Open Source in MPEG
Readers may wonder why, if the coding algorithm is implemented in software, there was a need to develop a standard. Shouldn't it suffice to download the code that allows for the decoding of the particular algorithm used to produce the bitstream of your interest?
In the early days of MPEG-4's development this question used to be asked very often, but today, with the ever-expanding use of MP3, it is easier to understand the benefits of having a standard: a playback device is not necessarily connected to the network. Instead, it may be on a broadcast channel, a stand-alone or portable device; the devices can use many different CPUs for which it could be too costly to develop playback codes; the hardware may use an ASIC for the audio-visual decoding that is not upgradeable; or it may have been designed to run with just the amount of RAM that the standard algorithm requires. In other words, it is simpler to have a common standard on which business opportunities can multiply, instead of having to struggle with incompatibilities all over the place.
Lastly, it should be kept in mind that compression coding is not a transparent operation. In general, the lower the bitrate used, the more the quality is affected negatively. Transcoding from one algorithm to another may simply produce garbage. Also, the idea that compression technology keeps improving is a myth. Only now, after many years, is MPEG re-issuing a call for proposals for video compression technologies because of the feeling that there may be something worth considering.

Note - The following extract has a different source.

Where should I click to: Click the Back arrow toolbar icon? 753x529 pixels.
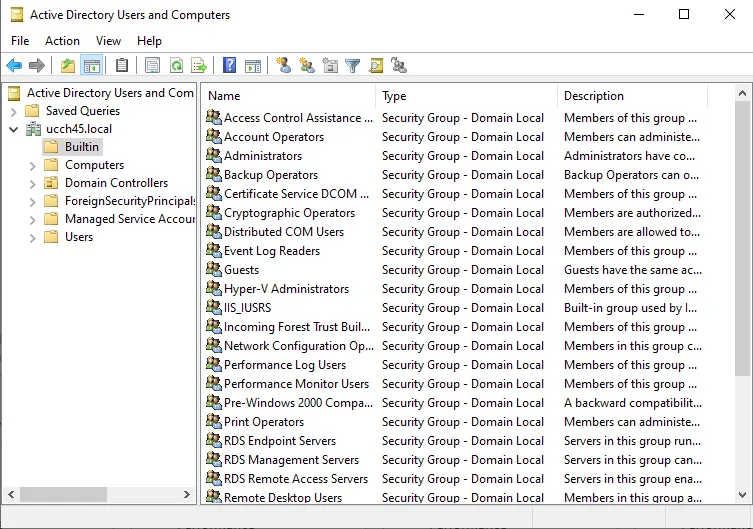14,66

For audio compression MPEG is still at the level of issuing a call for evidence because the group is not convinced this is an area currently worth pursuing.
The very size of the standard has transformed the development of the reference software into a huge undertaking. It is therefore interesting to see how such a project was managed. These are the most important features:
The condition was set that any component of the standard, both normative (decoder) and informative (encoder), had to be implemented in software. For any proposal to be accepted and adopted, it was a condition that source code be made available and the copyright released to ISO.

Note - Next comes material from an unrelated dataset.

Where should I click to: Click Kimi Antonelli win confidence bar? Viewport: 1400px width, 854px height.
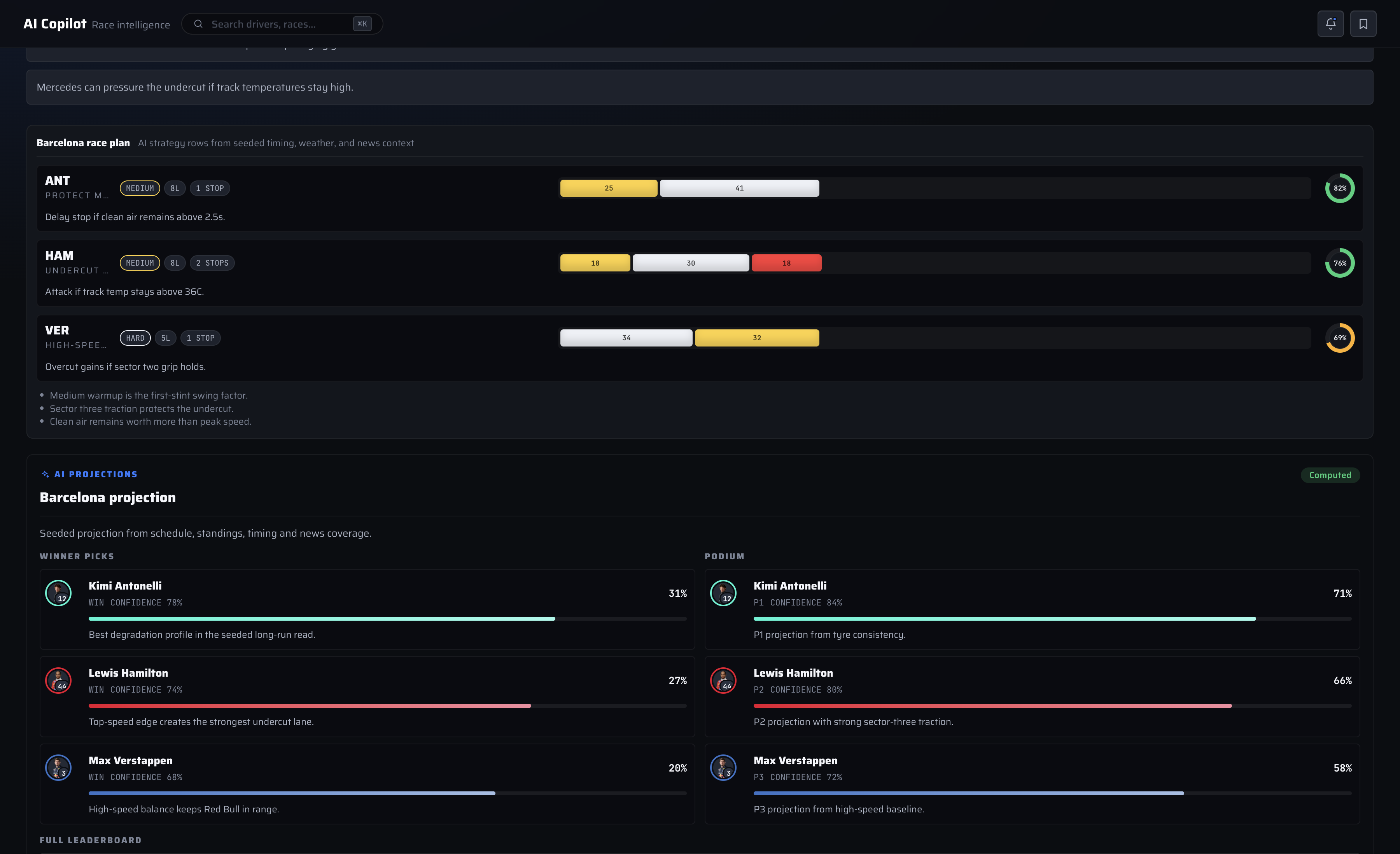coord(387,619)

For each portion of the standard, a manager of the code was appointed: a representative of Microsoft and MoMuSys for video in C++ and C respectively, Fraunhofer for natural audio, MIT for Structured Audio, ETRI for Text-to-Speech interface, Optibase for the so-called “Core” (the code portion on which all media decoders and other components plug in), Apple for the so-called MPEG-4 File Format, etc.

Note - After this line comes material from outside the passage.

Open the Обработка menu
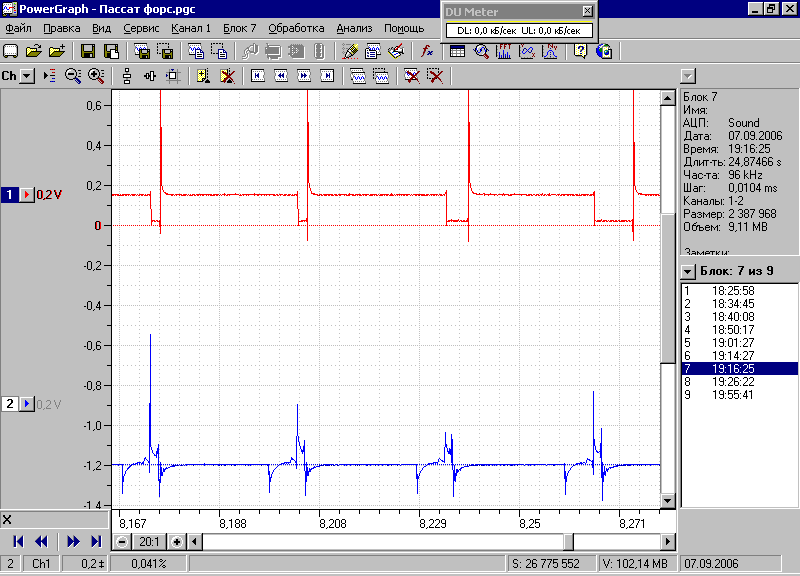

Each portion of the standard had a manager of experiments appointed. This manager integrated the code of the accepted tools in the existing code base.
Unlike traditional open-source software projects, only MPEG members could participate in the project. Discussions were usually held (and the practice still continues) on e-mail reflectors that are open to non-MPEG members.
MPEG is a place where new ideas are continuously forged. One idea was generated by the fact that while the reference code is intended to be “reference” (normative or informative as the case may be), it is not intended to be efficient. Therefore, since December 1999, MPEG has been working on a new part of MPEG-4 that will contain optimized code (e.g., optimized ways to search for motion vectors, a computationally expensive part of the standard). Any implementer can take this code and use it free of copyright. The condition has been set, however, that such optimized code should not require patents. A second idea, launched in October 2000, led to the decision to develop an MPEG-4 “reference hardware description”. It is expected that this will further promote the use of MPEG-4 as the basic multimedia infrastructure in both software and hardware.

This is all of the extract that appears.